Did you know, Gentle Reader, that my daughter Amalia and I finished our ebook this week? It is launched, and for a few more days, you can purchase it for $1.00 or $100.00 (or! Gulp!) $1000.00. We’re not picky!! We are having a “You Pick The Number of Zeroes”* sale (*otherwise known as “Pay What You Want”). Click here to learn more about it!
As always, thanks for reading!
*hugs*
- It’s Here! “Recipes from a Halfling’s Pantry: lots of these” ebook
- February Sanity-Saving Tips: helpful during any cold month, actually
For next time: Let your cream sit on the counter and come to room temperature. It will shorten your ‘cream to butter’ time. And I love the looks of your Bosch…I have a 15 yo Kitchenaid and don’t like making butter with it (the paddle takes forever and the whisk over mixes the cream!). I use jars…and give them to the kids to see who gets to butter first!! :D. Your butter looks great!! Enjoy!!
Kathy,
You sound like a very smart mama indeed. I’ve run two Bosch mixers to death–that is my third one! But I love it. It has a very powerful motor, and I can make very big batches of bread dough as well as my morning bulletproof coffee in the blender. 🙂 Thanks so much for your comment. AND thank you for the tip! I was a little afraid of letting the cream warm up, lest it not make butter as quickly! Next time I’ll let it warm up a bit.
Quite a story, I’d love to try this. We made butter in Girl Scouts in the 4the grade by shaking baby food jars. We were happy with it.
Janet,
It really seems like such a miraculous process, doesn’t it?
Ah another great article just in time for the trip. Now that the house in Mexico has a fence around the back area, we will be raising chickens and such. My wife already likes to make cheese and we also trade other items for cheese when we travel in the foothills of the Sierra Madre to visit my brother-in-law who just happens to have cows. Now that I have an idea how to make my own butter (smile) it will be high on my list..Mexico makes something that they call butter but after one taste and you know not to waste your money on it…There are a lot of great foods in Mexico but their butter isn’t one of them…..and as long as we’re getting raw milk for the cheese, I might as well get the cream for the butter. Our trip back to Mexico is also a trip back in time when it comes to the food we eat…Which is why I am so very happy that I have a copy of YOUR NEW BOOK, I love hand held meat pies and the recipes you share sounds delightful. Wonderful book, I am already looking forward to a sequel.

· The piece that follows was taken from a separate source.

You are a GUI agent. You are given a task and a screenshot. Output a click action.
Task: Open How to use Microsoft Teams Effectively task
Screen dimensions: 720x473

Amy, I’m shocked – shocked! that you’ve never made butter before. We did it years ago as an educational project with our then young-son. My husband has also tried his hand at cheese making (something that is a lot harder than it seems), this again years ago. We don’t use butter much nowadays, and we are able to buy either Amish or Irish butter. Homemade is so much better than store made – almost always!
I made butter once many years ago as a class product in elementary school, but never since. It does look easy, even if a little messy.
Yesss! I had my money down on the Bosch. It’s a good thing that you didn’t decide to go with shaking the jar. That would have been extremely tiring. 🙂 Homemade butter is the best and yours looks scrumptious.